The compound is also being studied for thrombocytopenia associated with chronic hepatitis C virus, chronic liver disease and oncology-related thrombocytopenia.
Important Safety Information BOXED WARNING
PROMACTA may cause hepatotoxicity. Patients receiving therapy with PROMACTA must have regular monitoring of serum liver tests (see Laboratory Monitoring below). Discontinue PROMACTA if ALT levels increase to > / = 3X upper limit of normal (ULN) and are: progressive; or persistent for > / = 4 weeks, or; accompanied by increased direct bilirubin; or accompanied by clinical symptoms of liver injury or evidence for hepatic decompensation. Reinitiating treatment with PROMACTA is not recommended and should be considered only with close medical supervision and under exceptional circumstances where the potential benefit outweighs the risk.

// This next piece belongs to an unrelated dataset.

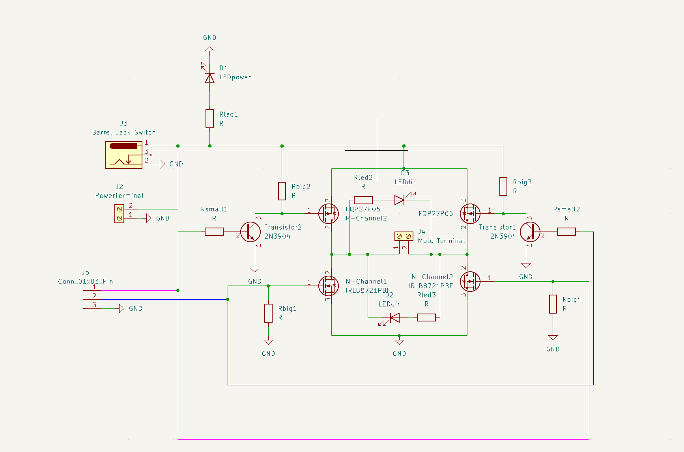
Task: Select the Barrel_Jack_Switch J3 symbol
Action: (124, 155)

Because of the risk for hepatotoxicity and other risks, PROMACTA is available only through a restricted distribution program called PROMACTA Cares. Under the PROMACTA CARES Program, only prescribers, pharmacies, and patients registered with the program are able to prescribe, dispense, and receive PROMACTA. To enroll in the PROMACTA CARES Program, call 1-877-9-PROMACTA.
Warnings and Precautions:
Additional safety information regarding Risk of Hepatotoxicity: Reinitiating treatment with PROMACTA is not recommended. If the potential benefit for reinitiating PROMACTA treatment is considered to outweigh the risk for hepatotoxicity, then cautiously reintroduce PROMACTA and measure serum liver tests weekly during the dose adjustment phase. If liver test abnormalities persist, worsen or recur, then permanently discontinue PROMACTA. Exercise caution when administering PROMACTA to patients with hepatic disease. Use a lower starting dose of PROMACTA in patients with moderate to severe hepatic disease and monitor closely.

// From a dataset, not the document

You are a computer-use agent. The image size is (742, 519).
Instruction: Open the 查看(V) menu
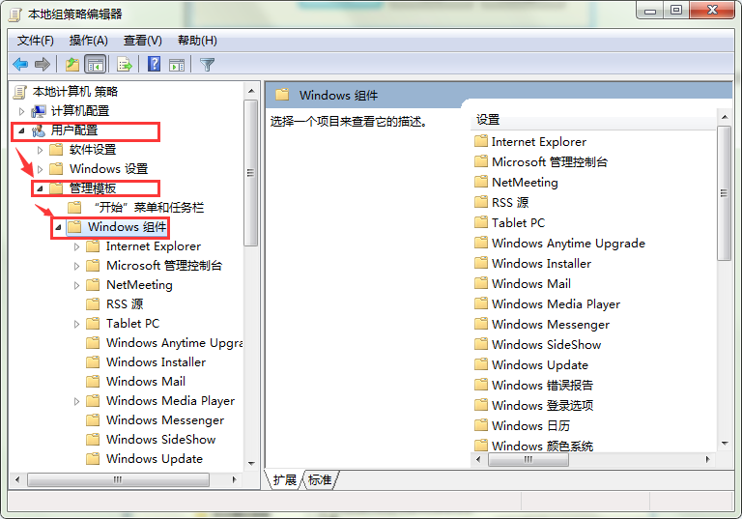pos(142,40)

Bone Marrow Reticulin Formation and Risk for Bone Marrow Fibrosis: PROMACTA is a thrombopoietin (TPO) receptor agonist and TPO receptor agonists increase the risk for development or progression of reticulin fibers within the bone marrow. Prior to initiation of PROMACTA, examine the peripheral blood smear closely to establish a baseline level of cellular morphologic abnormalities. Following identification of a stable dose of PROMACTA, perform CBC with WBC differential monthly. If the patient develops new or worsening morphological abnormalities or cytopenia(s), discontinue treatment with PROMACTA and consider a bone marrow biopsy, including staining for fibrosis.